___ DATA FOR THIS EXERCISE
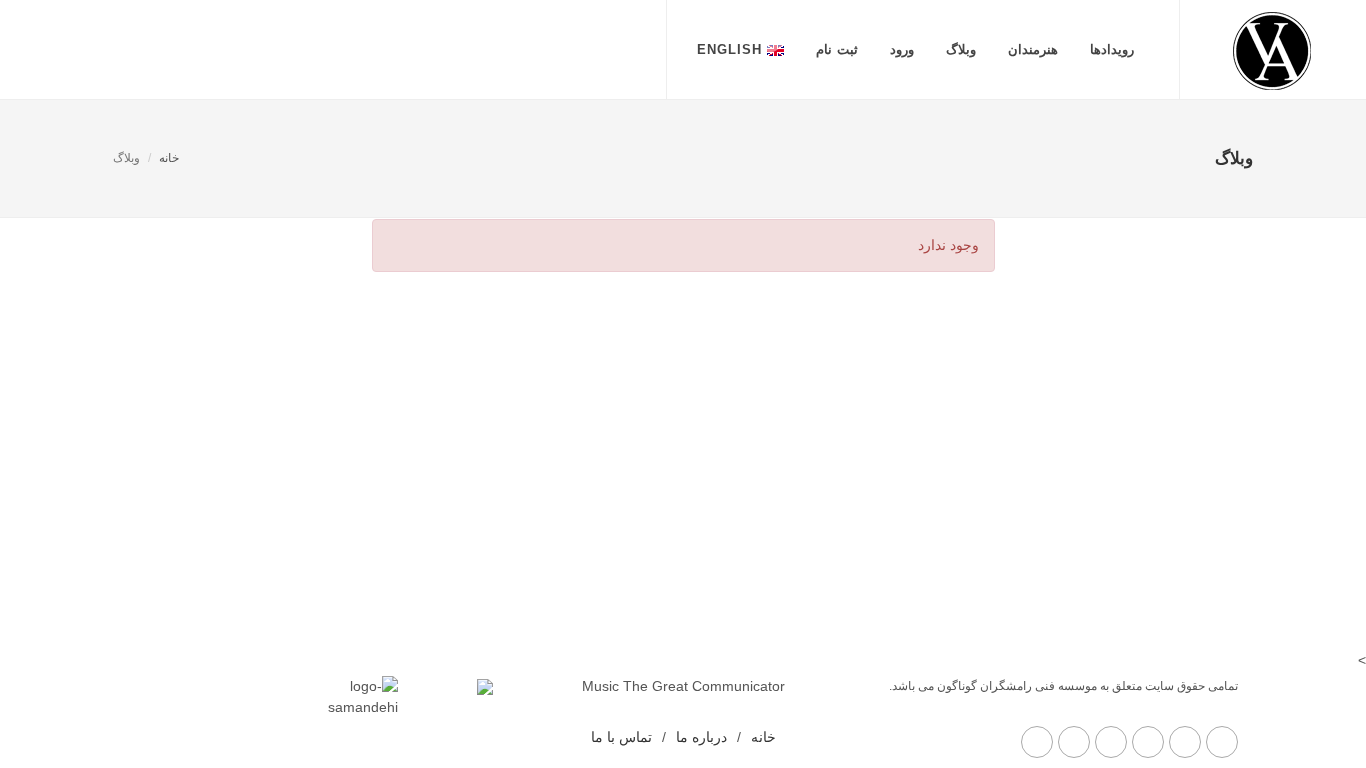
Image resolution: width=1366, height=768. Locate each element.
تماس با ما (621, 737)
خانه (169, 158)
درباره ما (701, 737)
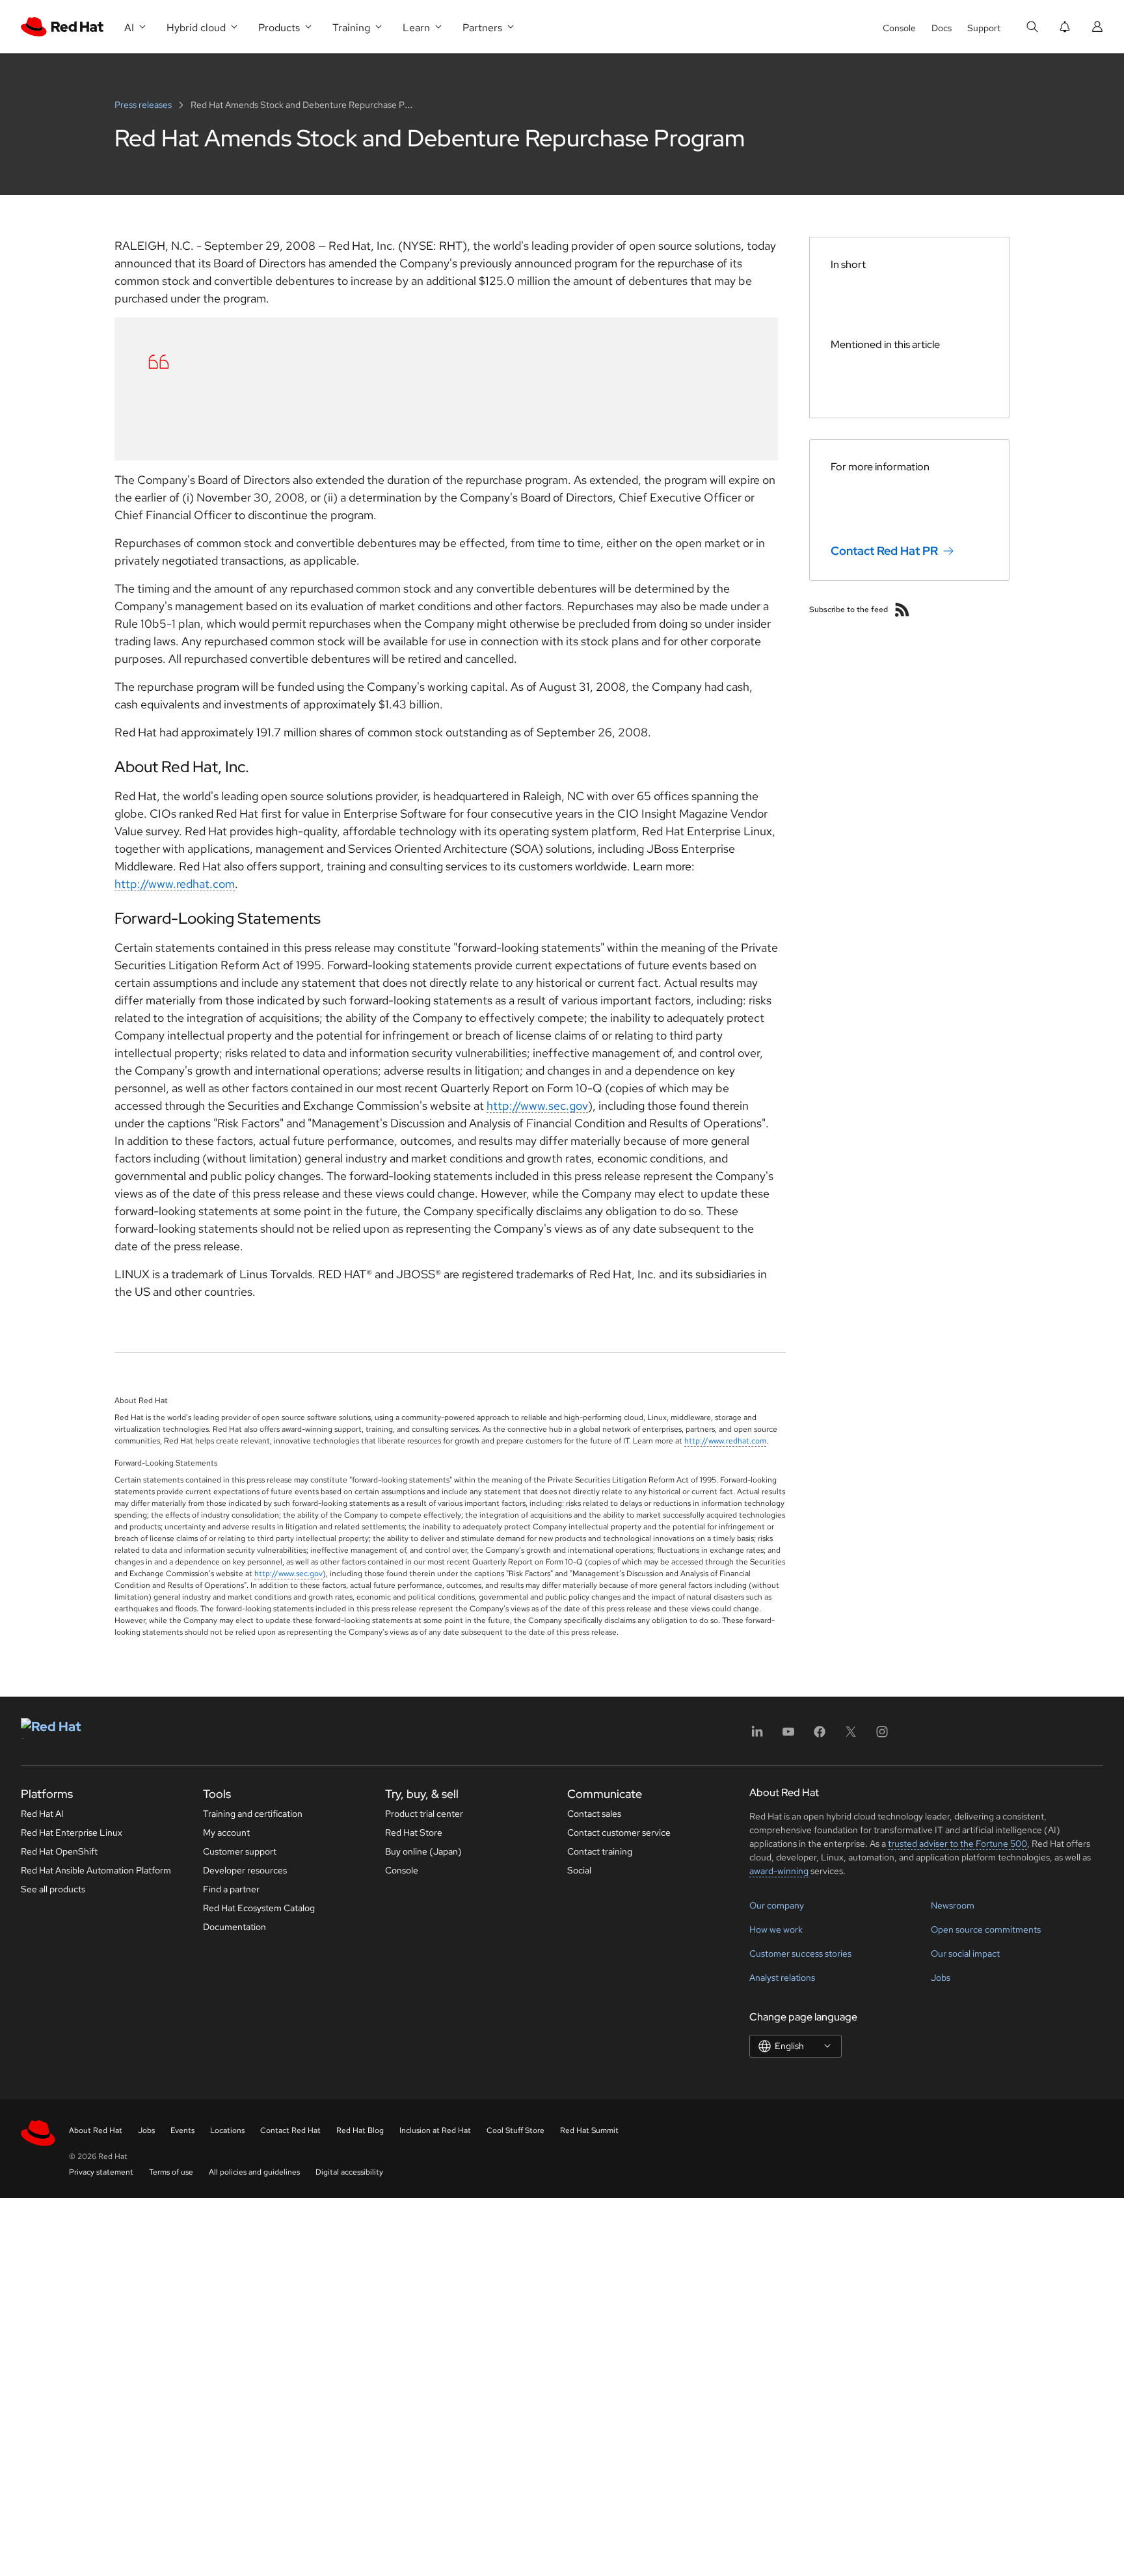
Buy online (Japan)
______
**EXERCISE REQUIREMENTS**
Leaving the pictures out, set down all of the data again exactly.

**SOLVED EXERCISE**
Image resolution: width=1366, height=768. Locate each element.
تماس با ما (621, 737)
خانه (169, 158)
درباره ما (701, 737)
Buy online (Japan)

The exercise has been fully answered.